[Opening Records shown section]

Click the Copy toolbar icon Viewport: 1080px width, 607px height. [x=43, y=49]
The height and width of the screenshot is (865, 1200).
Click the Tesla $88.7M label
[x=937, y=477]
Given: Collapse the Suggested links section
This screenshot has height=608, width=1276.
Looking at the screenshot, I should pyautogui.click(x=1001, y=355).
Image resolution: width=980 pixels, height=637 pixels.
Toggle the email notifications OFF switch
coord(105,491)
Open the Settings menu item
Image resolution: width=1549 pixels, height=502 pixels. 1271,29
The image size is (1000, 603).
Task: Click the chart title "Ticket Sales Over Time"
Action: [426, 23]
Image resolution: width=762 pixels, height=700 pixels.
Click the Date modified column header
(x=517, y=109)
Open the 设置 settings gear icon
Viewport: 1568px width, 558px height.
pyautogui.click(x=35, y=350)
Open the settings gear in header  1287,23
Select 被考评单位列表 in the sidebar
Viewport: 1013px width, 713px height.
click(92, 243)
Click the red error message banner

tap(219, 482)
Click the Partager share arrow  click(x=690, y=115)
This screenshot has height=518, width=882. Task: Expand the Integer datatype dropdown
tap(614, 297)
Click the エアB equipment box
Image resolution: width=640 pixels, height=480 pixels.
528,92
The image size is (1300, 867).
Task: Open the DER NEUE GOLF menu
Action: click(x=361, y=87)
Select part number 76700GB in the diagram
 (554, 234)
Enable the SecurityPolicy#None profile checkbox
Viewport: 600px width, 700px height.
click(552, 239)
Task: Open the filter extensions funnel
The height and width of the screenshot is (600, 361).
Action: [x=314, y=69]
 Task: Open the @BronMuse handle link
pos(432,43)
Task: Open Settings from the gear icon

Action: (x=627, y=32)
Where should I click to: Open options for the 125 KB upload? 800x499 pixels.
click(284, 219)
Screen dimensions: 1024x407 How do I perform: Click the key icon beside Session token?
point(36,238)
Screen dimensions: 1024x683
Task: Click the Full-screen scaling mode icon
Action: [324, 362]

[Closing Records shown section]

Write out again, exactly as they appear above, the lines from the one containing "Image resolution: width=640" to the final line, and only those.

Image resolution: width=640 pixels, height=480 pixels.
528,92
The image size is (1300, 867).
Task: Open the DER NEUE GOLF menu
Action: click(x=361, y=87)
Select part number 76700GB in the diagram
 (554, 234)
Enable the SecurityPolicy#None profile checkbox
Viewport: 600px width, 700px height.
click(552, 239)
Task: Open the filter extensions funnel
The height and width of the screenshot is (600, 361).
Action: [x=314, y=69]
 Task: Open the @BronMuse handle link
pos(432,43)
Task: Open Settings from the gear icon

Action: (x=627, y=32)
Where should I click to: Open options for the 125 KB upload? 800x499 pixels.
click(284, 219)
Screen dimensions: 1024x407 How do I perform: Click the key icon beside Session token?
point(36,238)
Screen dimensions: 1024x683
Task: Click the Full-screen scaling mode icon
Action: [324, 362]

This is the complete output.